Looking for efficient branching instructions in materials

The base materials in our project have a few expensive paths that are not frequently visible on our pixels. We would like to be able to efficiently skip these paths when we know that they won’t produce anything visible.

We can figure out with only a few instructions if our expensive path would produce something visible or not. We tried to use “if” nodes to discard these expensive paths as soon as possible but but it doesn’t really help us. By looking at the produced HLSL code, all it can produce is ternary ?: operations that are applied after the expensive path has been calculated.

In term of HLSL functionality, this is very close to a flatten if.
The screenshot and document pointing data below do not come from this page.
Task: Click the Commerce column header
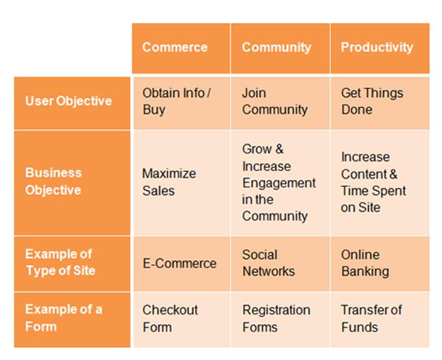tap(175, 48)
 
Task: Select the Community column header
tap(276, 48)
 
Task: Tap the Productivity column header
tap(377, 48)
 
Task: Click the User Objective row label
tap(68, 101)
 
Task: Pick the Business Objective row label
tap(54, 181)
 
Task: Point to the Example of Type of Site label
tap(60, 262)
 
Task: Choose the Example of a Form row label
tap(64, 318)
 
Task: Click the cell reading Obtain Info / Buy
tap(176, 101)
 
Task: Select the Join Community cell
tap(275, 101)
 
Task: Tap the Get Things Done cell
tap(372, 101)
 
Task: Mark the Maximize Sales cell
tap(169, 181)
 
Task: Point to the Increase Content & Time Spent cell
tap(373, 182)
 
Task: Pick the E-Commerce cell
tap(180, 264)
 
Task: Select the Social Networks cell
tap(269, 263)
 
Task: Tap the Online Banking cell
tap(365, 263)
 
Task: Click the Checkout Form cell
tap(170, 318)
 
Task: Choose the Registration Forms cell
tap(276, 318)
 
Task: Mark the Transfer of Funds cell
tap(371, 318)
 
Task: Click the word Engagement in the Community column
tap(279, 183)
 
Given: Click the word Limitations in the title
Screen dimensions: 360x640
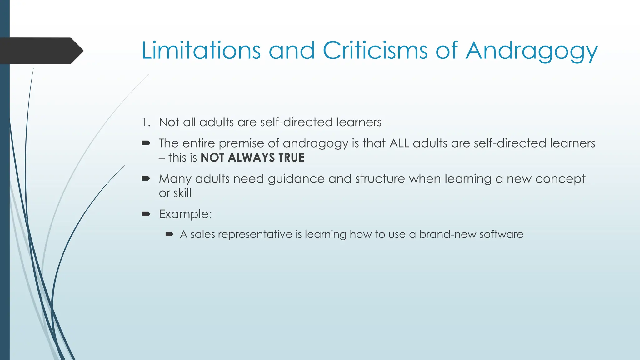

What we are looking for is a branch if instead. Is there any way to do the equivalent of an HLSL branching if statement? If not, are you planning to expose this in the future?

So far, the only workaround we found was to rewrite our expensive paths in custom expressions which contain if-return statements early in their code to skip the remaining instructions. In term of performance, it works well. It allows us to save many ms per frame of GPU time. Unfortunately, it’s a lot of trouble for our artists who are not technical enough to write HLSL shaders.

Cheers,

I managed to implement my own branch node and I’ve got some interesting results. I was able to remove my custom expressions with if-return early exit statements and get pretty much the same results by using my branch node instead.

Here is an example of what I can do with my branch node:

Here I have an expensive material function that displaces vertices. I use the visibility function in the commented area to attenuate the vertex displacement with the distance (value goes from 1 at camera location to 0 at maximum distance). I use the visibility factor to feed A which is used to compare A with B. On the left pane, We can see that comparison operation is configurable (in this case, A > B is used) and B defaults to Const B because nothing is connected to B. When the comparison is true (within visible range), the True input expression is sent in output. When the comparison is false, the False expression is sent in output instead (Const False is used if no expression is provided).

The [code][2] generated is really inside an if-else statement

Note that no else statement is produced when the False pin is not connected. An optional branch or flatten argument can also be specified (this will actually use the BRANCH or FLATTEN macros).

Finally, it’s also possible to connect branch nodes into each other. This will resolve if statements correctly and indent code in an appropriate way. Here is an example:

This is the corresponding HLSL [code][4] generated.

Note that this solution is not perfect. It has a few drawbacks.

First, if some of the nodes inside the True or False pins are shared with among each other or with other parts of the graph outside the scope of the branch, the common material nodes will be emitted in each of the location within the if-else statement and outside the scope of the if-else statement. Removing redundant expression is not trivial to do because HLSL code is emitted in a single pass. However, I have done some tests on PC and usually, the redundant expression were simplified correctly by the HLSL compiler or by the driver. I didn’t check if this always the case and if it works well on other platforms so my recommendation would be to avoid plugging in redundant expression or make them the less expensive possible.

Also, it’s worth mentioning that the branch result is constrained to a single expression at a time so it can store up to a float4 value. I had a case where I had to optimized a float3 and a scalar with the same branch condition and a lot of shared logic. I ended up combining the two in a float4 expression connected to a single branch node. More complex cases might require multiple brach nodes evaluated in parallel with the same if condition. I have not evaluated this case. I suppose that good HLSL compilers would be good enough to simplify this but this optimization might easily be missed by some compilers.

Overall. this branch node open the door to many shader optimizations on our side while keeping a level of artistic control in our shaders even for artists who are not familiar with HLSL and custom expressions. We already see some use for it in our other projects.